« Ce que je touche s’écroule », écrit Kafka dans son journal. Si je fais mienne cette phrase, c’est en pensant au présent. Le passé, le nôtre, qui ne fut pas toujours rose, avait une réalité que le présent n’a plus. Je me sens amputé. J’ai perdu le seul être au monde avec qui je pouvais converser même dans le silence. Voilà pourquoi je sens le besoin de ne pas me taire.
D'entrée de jeu ou presque, ce récit d'une tristesse et d'une tendresse entièrement assumées nous happe, nous bouleverse. On ne saura au final que bien peu de choses de l'aimée, cette femme avec laquelle Gilles Archambault a vécu pendant un demi-siècle, et c'est tant mieux.
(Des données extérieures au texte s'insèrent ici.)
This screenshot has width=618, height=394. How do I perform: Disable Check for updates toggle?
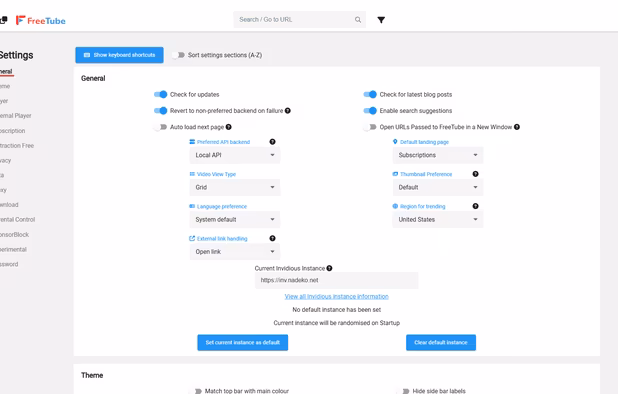click(160, 95)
On comprendra pourtant à mots couverts que, même s'il ne lui a pas toujours dit, qu'il a préféré parfois se réfugier dans le travail ou l'écriture, il l'a chérie profondément. Sobres, délicates, refusant de tomber dans le pathos, ces pages dans lesquelles il apprivoise avec difficulté la solitude émeuvent certes, mais elles démontrent avec éloquence son indéniable maîtrise de la langue.
On fermera le livre en rêvant d'un amour comme celui-là, en apparence banal, pourtant fondateur.« Vous continuez d’écrire? » m’a-t-on demandé hier.
Nulle agressivité dans le ton. Je ne pas que répondre. Je finis par dire que, puisque la vie me paraît vaine, l’écriture peut me servir. L’espace d’un instant, la recherche d’un mot, le souci de fuir l’apitoiement me distraira peut-être de mon désarroi.
5 commentaires:
Ca semble très beau... Tout comme la couverture qui attire l’œil. Je le note.
Oui, ça l'est... et c'est vrai que la couverture est très belle. C'est le détail d'une toile de Stuart Slind, Waterlands.
Oui, en effet, la couverture est magnifique. Par contre, je ne sais pas trop si c'est pour moi, les trucs vécu, je ne sais trop.
Et bon, totalement hors sujet, as-tu lu "Corps et âme" de Frank Conroy? Je l'ai lu récemment et je me demandais ce que tu en avais pensé.
C'est clair que c'est dans la catégorie « histoire vraie », mais ça reste un objet littéraire.
Je viens d'aller lire sur Corps et âme. Je note, merci! :)
Je partage avec Lucie. Ce livre est avant tout de la pure littérature, avant d'être un témoignage. Les mots qu'il utilise nous mènent dans une dimension intemporelle, sur les ailes du récit et quasiment du roman. C'est à lire et à déguster lentement, un peu à la fois. En plus, la thématique est universelle, on est tous tôt ou tard touchés par le deuil.